Basta una pioggia intensa, una situazione oggi sempre più frequente, per cambiare il modo in cui si viviamo i nostri spazi esterni, soprattutto in estate.
Un cortile può trasformarsi in una superficie difficile da attraversare, piena di ristagni e zone bagnate che ostacolano la nostra quotidianità.
In queste condizioni il comportamento delle pavimentazioni esterne diventa cruciale. Se l’acqua resta in superficie, lo spazio perde immediata funzionalità e richiede più tempo prima di poter essere nuovamente utilizzato. Se invece viene gestita in modo efficace, la superficie mantiene una maggiore fruibilità anche dopo la pioggia.
È qui che entra in gioco la differenza tra pavimentazioni drenanti e pavimentazioni tradizionali. Per capire davvero come funzionano e in cosa si distinguono, abbiamo raccolto alcune domande fondamentali che aiutano a capire meglio il comportamento di queste soluzioni.
1) Cosa si intende per pavimentazione tradizionale?
Con questo termine si indicano tutte quelle superfici compatte e continue che limitano il passaggio dell’acqua attraverso la struttura. L’acqua piovana scorre sopra la superficie e viene convogliata verso punti di raccolta o deflusso.
Si tratta di una soluzione molto diffusa perché garantisce stabilità, un ambiente ben definito e una grande varietà di finiture e formati.

2) Cosa cambia in una pavimentazione drenante?
La differenza principale è nel comportamento rispetto all’acqua. Una pavimentazione drenante è progettata per permettere all’acqua piovana di percolare attraverso gli spazi o i fori degli elementi, riducendo la formazione di ristagni superficiali.
In questo modo la superficie resiste alla pioggia e, al tempo stesso, aiuta il terreno a gestire meglio l’acqua.
3) Perché il drenaggio è così importante negli spazi esterni?
Negli ambienti residenziali l’acqua influisce sul nostro modo di vivere gli spazi esterni.
Ristagni e pozzanghere possono rendere vialetti, cortili e aree di passaggio più difficili da utilizzare, soprattutto dopo piogge intense. Una superficie drenante, invece, aiuta a mantenerli più accessibili e funzionali.
4) Le pavimentazioni tradizionali sono sempre una scelta sbagliata?
No, e questo è un punto molto importante da sottolineare. Le pavimentazioni tradizionali restano una soluzione valida in molti contesti, soprattutto quando è necessario un controllo preciso delle superfici o quando il sistema di raccolta delle acque è già ben progettato.
La scelta dipende sempre dal progetto complessivo e dal tipo di utilizzo dello specifico ambiente.
5) Qual è la differenza percepita nell’uso quotidiano?
La differenza si nota soprattutto dopo la pioggia. Le superfici tradizionali possono presentare acqua in superficie per un certo periodo, mentre quelle drenanti eludono la presenza di ristagni.

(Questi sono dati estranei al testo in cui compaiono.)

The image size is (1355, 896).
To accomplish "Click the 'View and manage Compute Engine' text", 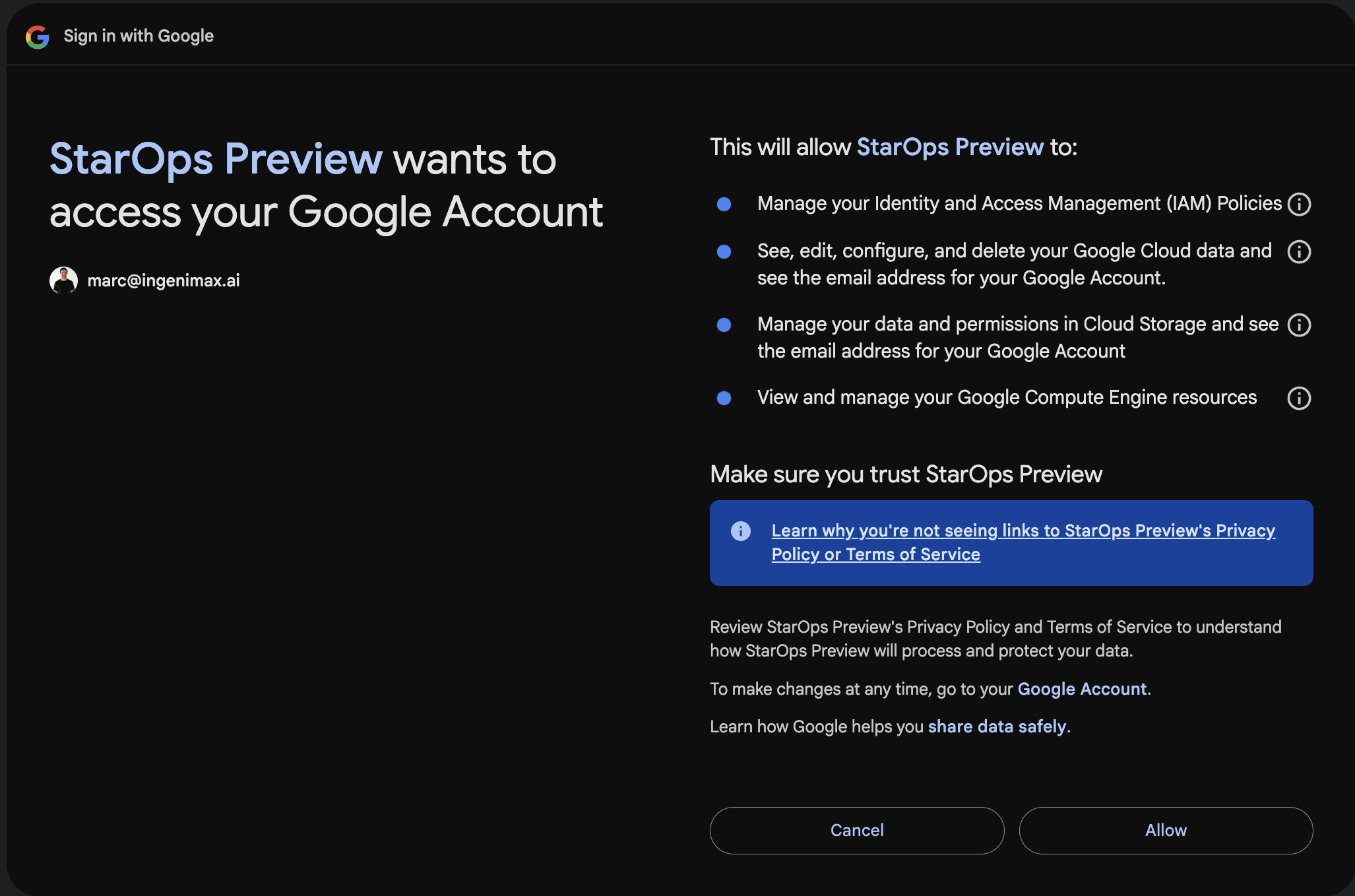I will [1007, 397].
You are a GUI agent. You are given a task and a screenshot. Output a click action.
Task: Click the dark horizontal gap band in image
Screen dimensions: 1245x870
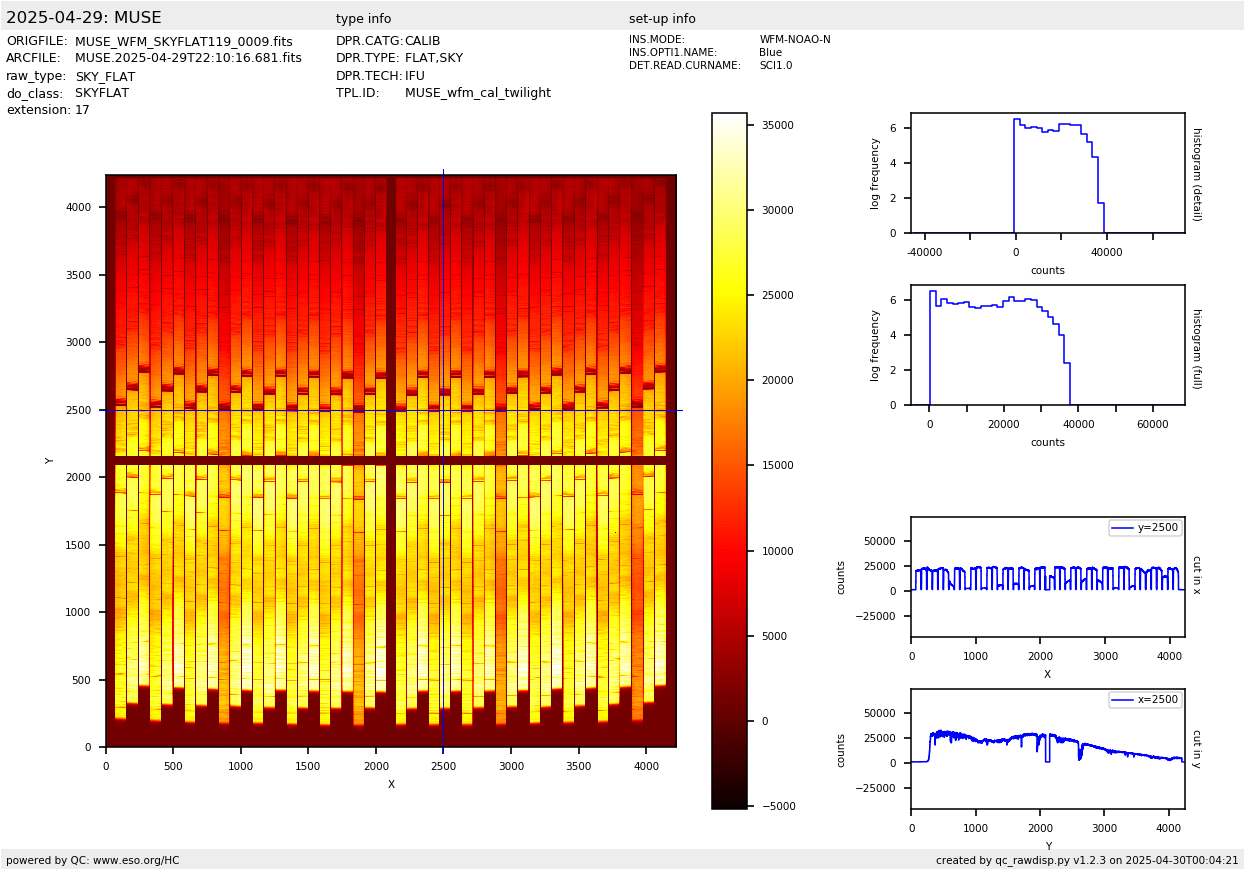point(250,460)
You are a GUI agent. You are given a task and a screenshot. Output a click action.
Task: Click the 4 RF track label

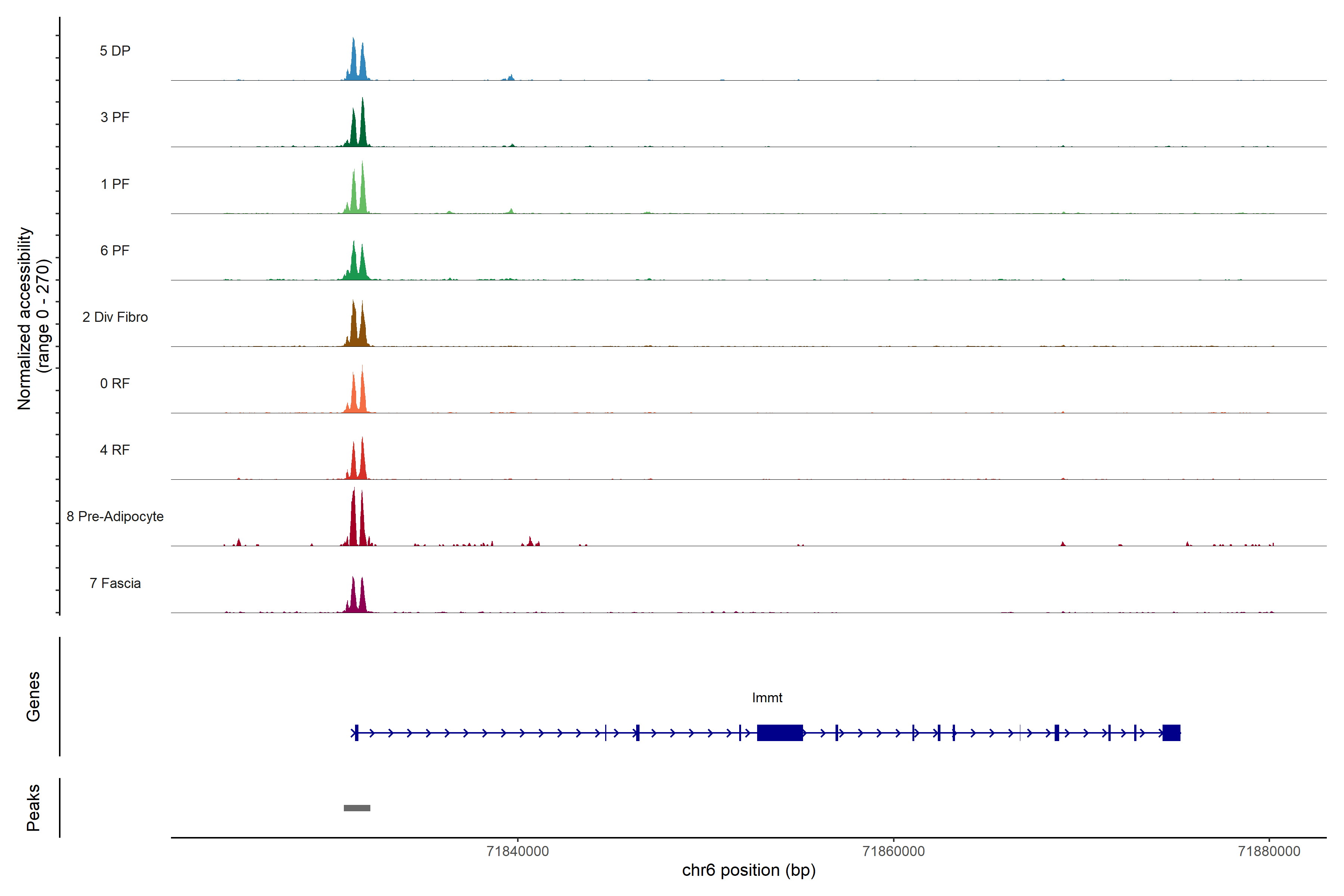tap(115, 450)
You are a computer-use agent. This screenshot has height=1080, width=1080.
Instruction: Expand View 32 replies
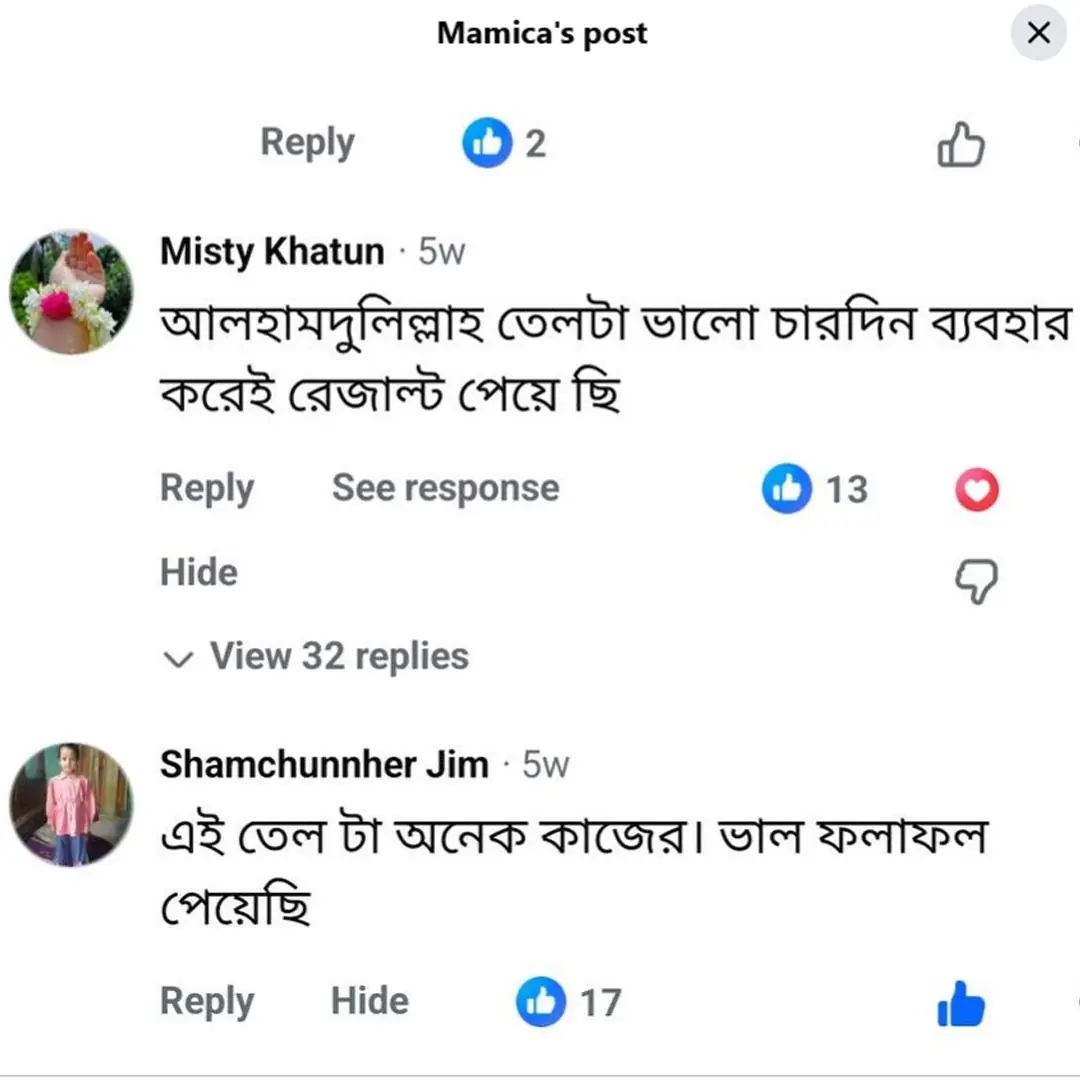[x=339, y=657]
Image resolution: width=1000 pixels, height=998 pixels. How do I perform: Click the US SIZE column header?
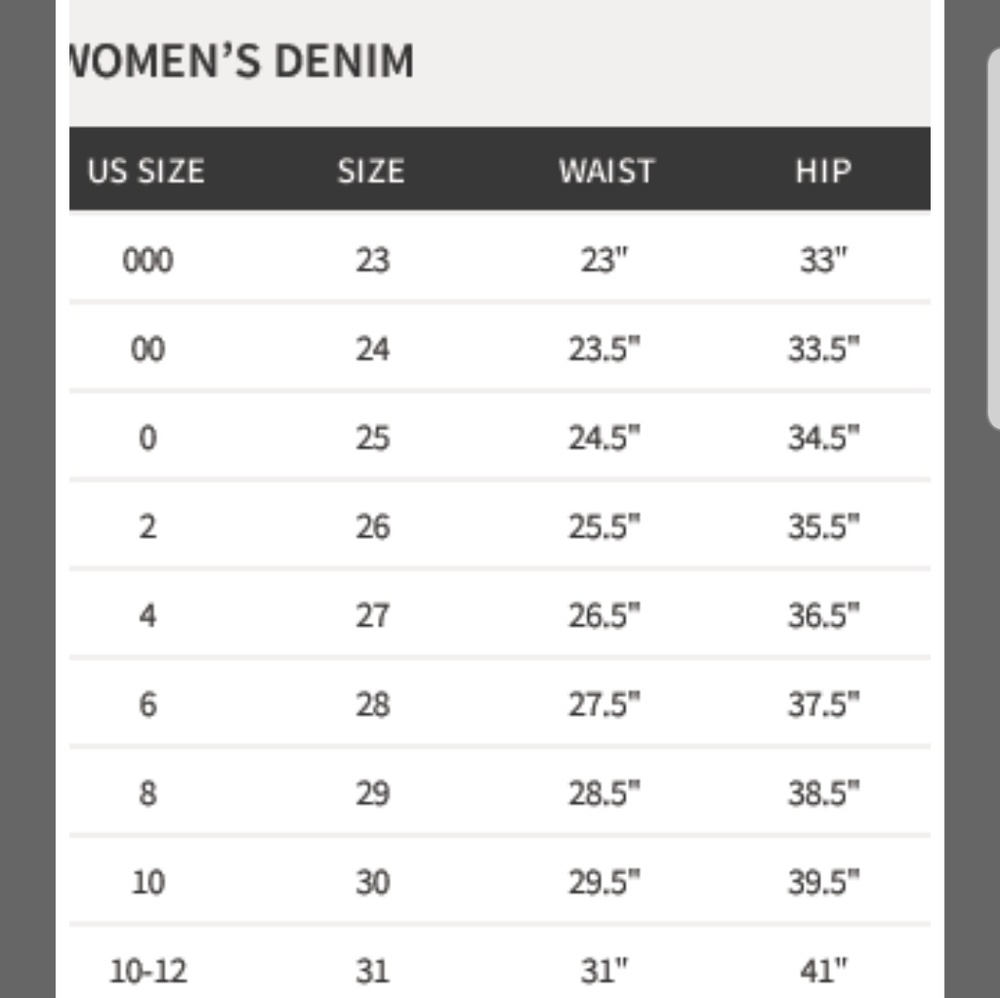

Questo incide in modo evidente sulla possibilità di utilizzare gli spazi esterni subito, o dopo un lasso di tempo molto breve.
6) Le pavimentazioni drenanti richiedono una progettazione diversa?
Sì. La capacità drenante dipende dall’equilibrio tra tutti gli strati che compongono la pavimentazione, compreso il sottofondo, e dalla corretta posa.
7) Cambia anche l’aspetto estetico?
Non necessariamente, o comunque non in modo evidente. Oggi le soluzioni drenanti sono disponibili in diverse finiture e formati, e possono integrarsi perfettamente con i contesti residenziali più moderni e tradizionali.
La differenza principale non è visiva, ma funzionale.
8) Dove si usano più spesso le pavimentazioni drenanti?
Sono particolarmente adatte a giardini privati, percorsi pedonali, cortili e aree esterne dove la gestione dell’acqua è un elemento importante del progetto.
In generale, in tutti quei contesti in cui si vuole ridurre la presenza di ristagni e migliorare la fruibilità degli spazi.

9) Qual è il criterio principale per scegliere la pavimentazione più adatta?
Non esiste una risposta unica. La scelta dipende da tre fattori principali: uso dello spazio, caratteristiche del terreno e gestione dell’acqua prevista nel progetto.
È sempre l’equilibrio tra questi elementi a determinare la soluzione più adatta alle nostre specifiche esigenze.
10) Che impatto ha questa scelta sul progetto generale dello spazio esterno?
Influenza il modo in cui lo spazio viene pensato e organizzato fin dall’inizio.
La decisione tra una pavimentazione drenante e una tradizionale incide su come vengono disposte le superfici, su dove si concentrano i percorsi di passaggio e su quanta parte del giardino viene destinata a zone pavimentate rispetto alle aree verdi.